O presidente Lula, se quiser realmente soltar o freio e impulsionar o crescimento econômico do país, deve transformar a gestão ambiental em ferramenta de apoio a um amplo projeto de desenvolvimento estrutural e econômico.
Marcos legais precisam definitivamente sair da gaveta das intenções e virar legislação. É urgente a necessidade de uma legislação complementar que defina competências de licenciamento. Em se tratando de obra de infra-estrutura neste país, a quem compete licenciar o quê?
Como é uma zona cinzenta, a sobreposição de competências no Brasil propicia obstáculos ao licenciamento ambiental de grandes obras e o trânsito, muitas vezes equivocado, do Ministério Público e de ONG´s em questões estratégicas que não lhes competem.
É necessário que o governo federal assuma a responsabilidade de licenciar as grandes hidrelétricas, as obras hidroviárias e outras estruturas de significativo impacto ambiental que interessem não somente a este ou aquele Estado, mas ao país como um todo.
Definidas as competências para a licença ambiental, que trará tranqüilidade aos investidores, em especial àqueles que aderirem às PPP (Parceria Público-Privada), deverá o governo finalmente decidir implantar o conceito de avaliação ambiental estratégica como ferramenta de planejamento territorial à disposição das grandes obras de infra-estrutura em território nacional.
Com esta nova ferramenta, começaremos a repensar a forma de licenciamento hoje estabelecida no país, que é trifásica (só por aqui se concebe uma licença prévia, outra de instalação e outra de operação, sucessivas e baseadas em pressupostos próprios e decorrentes) e, sob risco de configurar-se tridimensional também (com emissões autônomas originadas na União, nos Estados e nos municípios, simultaneamente). Com a avaliação estratégica de determinada obra, não haveria motivos para a existência, por exemplo, de uma licença prévia, como ocorre hoje.

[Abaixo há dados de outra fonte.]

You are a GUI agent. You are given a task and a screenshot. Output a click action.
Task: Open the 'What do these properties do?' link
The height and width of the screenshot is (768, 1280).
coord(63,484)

A avaliação ambiental estratégica também resgataria o planejamento, que parece ter ficado esquecido pelos governos brasileiros desde a redemocratização dos anos 80, como se o ato de planejar fosse mais um penduricalho, ou entulho autoritário, herdado dos governos militares, e não uma obrigação básica de qualquer governo. Aliás, deve-se à perda sintomática da cultura do planejamento integrado, o isolamento de órgãos importantes como os ambientais, do processo de tomada de decisão na formatação dos empreendimentos programados pelo próprio governo.
Por fim, a questão das mudanças climáticas torna-se de grande importância, na medida em que a alteração das matrizes energéticas para outras menos poluentes encontram no território brasileiro enorme potencial de implantação, como as matrizes eólicas, solares e hídricas.
Daí a necessidade de se criar uma agência que se encarregue de planejar o desenvolvimento dessas matrizes, agregando-as ao esforço brasileiro para a estabilização do clima global, mesmo porque o encontro de Nairóbi deixou claro para a diplomacia brasileira que a simples negativa de assumir responsabilidades quanto às metas de reduções de emissões, nos termos do Protocolo de Quioto, não será mais aceita, cumprindo ao Brasil, a partir de 2015, também ajustar sua economia aos objetivos estabelecidos no Tratado de Mudanças Climáticas.
Cacife para isso o Brasil tem e não precisa blefar. Espera-se, portanto, que o governo também não blefe ao decidir os rumos do desenvolvimento sustentável.